It's 7:30 p.m. on Monday night, the day after Easter, and the rough parking lot of Lockwood Skating Palace is packed with cars, their recent occupants lined up a good 20 feet outside the roller rink's doorway. A steady stream of buses and minivans pause in the drive to disgorge dozens of smartly uniformed kids -- epaulets, ascots and white gloves at the top end; matching tees and skirts and slacks at the median -- arranging themselves for inspection. They appear to range from six to 20 years of age, making the single-file formations look like the graph of a public opinion poll in profile.
These are drill teams and youth groups associated with local black church congregations, and though many of them will sooner or later strap on a well-worn set of wheels, they're not here to skate. Tonight, and once a month, is Gospel Night at the Lockwood Skating Palace. The drill teams are here to perform a half-time show/talent contest/testimonial of faith on the roller rink floor, and nearly all of them will go home with trophies.
Inside, the roller rink looks like something designed when people were shorter. The low ceiling turns the building into a shallow drum, and even when nobody appears to be talking, the room rumbles. To the right, a concession stand serves pink lemonade and chili cheese fries, and flat orange booths border a bank of video games. To the left, the wall is divided into cubbyholes already half-filled with sneakers, and two overworked young men deliver a selection of beat-to-hell skates to a clamor of little hands. The skating floor itself looks like it was unloaded from a truck and dropped there on the carpet. It's not a large rink, and the line of off-center columns down the middle and slap-able rafters make it borderline claustrophobic. The wooden floor is ringed with a padded waist-high rail, just the right altitude for kiddie skaters to stop themselves by rolling full speed under the bar and hooking it with their arms, like tiny inverse aircraft carrier landings. All around the perimeter of the rink, little legs shoot out into the air like petals around a sunflower.
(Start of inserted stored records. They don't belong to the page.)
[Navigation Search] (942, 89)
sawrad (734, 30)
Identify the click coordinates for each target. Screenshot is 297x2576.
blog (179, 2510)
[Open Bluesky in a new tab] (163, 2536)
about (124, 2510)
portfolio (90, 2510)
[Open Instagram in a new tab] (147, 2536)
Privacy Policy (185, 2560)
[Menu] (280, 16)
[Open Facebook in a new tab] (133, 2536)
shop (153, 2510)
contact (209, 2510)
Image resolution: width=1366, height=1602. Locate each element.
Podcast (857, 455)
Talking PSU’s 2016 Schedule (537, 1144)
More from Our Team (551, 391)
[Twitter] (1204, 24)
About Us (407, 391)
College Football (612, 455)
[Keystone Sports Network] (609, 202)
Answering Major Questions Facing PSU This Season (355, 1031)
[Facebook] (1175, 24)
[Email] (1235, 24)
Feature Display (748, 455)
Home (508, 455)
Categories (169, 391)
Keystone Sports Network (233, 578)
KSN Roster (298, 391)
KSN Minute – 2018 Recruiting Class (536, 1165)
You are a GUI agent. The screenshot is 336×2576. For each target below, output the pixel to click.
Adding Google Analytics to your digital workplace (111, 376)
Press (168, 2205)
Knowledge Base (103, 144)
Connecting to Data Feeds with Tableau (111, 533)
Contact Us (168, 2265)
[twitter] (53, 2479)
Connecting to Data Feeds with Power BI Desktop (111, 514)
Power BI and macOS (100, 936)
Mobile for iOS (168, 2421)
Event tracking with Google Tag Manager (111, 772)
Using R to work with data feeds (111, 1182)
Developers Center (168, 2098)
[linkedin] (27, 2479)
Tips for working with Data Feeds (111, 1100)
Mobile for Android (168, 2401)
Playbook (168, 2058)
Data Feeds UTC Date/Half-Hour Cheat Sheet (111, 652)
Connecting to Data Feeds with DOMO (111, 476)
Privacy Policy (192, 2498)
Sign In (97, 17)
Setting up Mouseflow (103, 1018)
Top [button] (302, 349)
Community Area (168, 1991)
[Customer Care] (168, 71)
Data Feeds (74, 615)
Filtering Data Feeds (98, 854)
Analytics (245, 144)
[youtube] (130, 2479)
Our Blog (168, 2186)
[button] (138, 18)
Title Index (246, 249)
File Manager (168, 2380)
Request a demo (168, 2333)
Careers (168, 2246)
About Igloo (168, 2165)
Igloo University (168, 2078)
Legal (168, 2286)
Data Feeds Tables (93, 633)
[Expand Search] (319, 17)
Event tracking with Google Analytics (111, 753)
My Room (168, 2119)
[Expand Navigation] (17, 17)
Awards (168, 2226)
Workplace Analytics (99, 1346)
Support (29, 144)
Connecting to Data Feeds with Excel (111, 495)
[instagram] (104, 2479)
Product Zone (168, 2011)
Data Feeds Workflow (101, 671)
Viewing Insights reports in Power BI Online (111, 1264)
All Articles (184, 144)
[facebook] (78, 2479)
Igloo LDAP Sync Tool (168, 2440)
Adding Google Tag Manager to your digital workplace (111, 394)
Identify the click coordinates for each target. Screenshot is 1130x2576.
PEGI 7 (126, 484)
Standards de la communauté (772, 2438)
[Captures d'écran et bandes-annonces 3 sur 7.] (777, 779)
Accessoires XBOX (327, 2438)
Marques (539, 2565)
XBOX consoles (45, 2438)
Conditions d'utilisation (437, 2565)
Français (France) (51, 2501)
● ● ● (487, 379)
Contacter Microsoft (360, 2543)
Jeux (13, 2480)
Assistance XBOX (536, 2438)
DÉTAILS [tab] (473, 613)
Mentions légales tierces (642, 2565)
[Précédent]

Behind a half-wall of Plexiglas in the far corner, Jo Ann L. Chase-Jones makes up last minute schedules on a clipboard pad. Chase-Jones is a local promoter of gospel concerts, and the promoter responsible for Gospel Night at Lockwood. The idea behind Gospel Night, which Chase-Jones says has been up and running for seven years, is the one you might expect from a church-affiliated promoter in a violence-plagued area: keep the kids off the streets, give them something social and competitive and community-positive to anchor their young feet against the temptations of crime culture and easy violence.
"If we don't do something to keep these kids off the streets, we're going to lose a lot more of them," she says with a visionary zeal. "You've got to keep 'em motivated, and you've got to keep them excited."
Hard to say how well it works, but the 500 or so kids here tonight sure aren't elsewhere, and they're quite obviously not bored. A painted sign on the back wall warns that "Fighters will be put out" -- a warning that in this environment seems ridiculously unnecessary.
Chase-Jones takes the mike and asks the skaters to clear the floor for the performance. At least that's what it looks like she says, because the floor clears, even though it's impossible to tell, since the P.A. overpowers the room like a sonic boom through a shredded paper speaker.
At the left side of the rink, the first of two Mt. Calvary Baptist Church drill teams have congregated, wearing military-style black berets and uniforms with gold piping and scarves, white gloves and belts. This first team is called the Babyrettes, and they're short. A teenage team leader marches them out onto the rink floor, where they step in formation, slapping hands on thighs and snapping forearms at attention, twirling and kicking and barking things like "Ten-Hut: Jesus!" in high, laughing voices. At one point, the line turns 90 degrees to the left, except for two little girls who turn the same distance the other way. The team leader cracks a grin and turns them around by their embarrassed shoulders. When the Babyrettes finish, the dense crowd packed around the railing cheers like a war has been won.
The Mt. Calvary Young Adults are next, and they're even tighter, and funkier, in their routines. The response is deafening. Mt. Calvary will take home a trophy as tonight's host church.
Geraldine Foreman directs the Mt. Calvary drill teams for pastor Maurice A. Johnston, and her Christian Soldiers, as she calls them, are "40 strong." They've been marching for three years, last month they won the attendance trophy at Lockwood, and they're one of 40 drill teams under the umbrella of the Gulf Coast Drill Team Association and performing regularly in front of congregations and church congresses around the state. In June, they'll travel to Phoenix to perform for the National Baptist Sunday School Congress. The drill teams, says Foreman, are the church's tool "to teach discipline, bible verses and meaning, and sacred songs."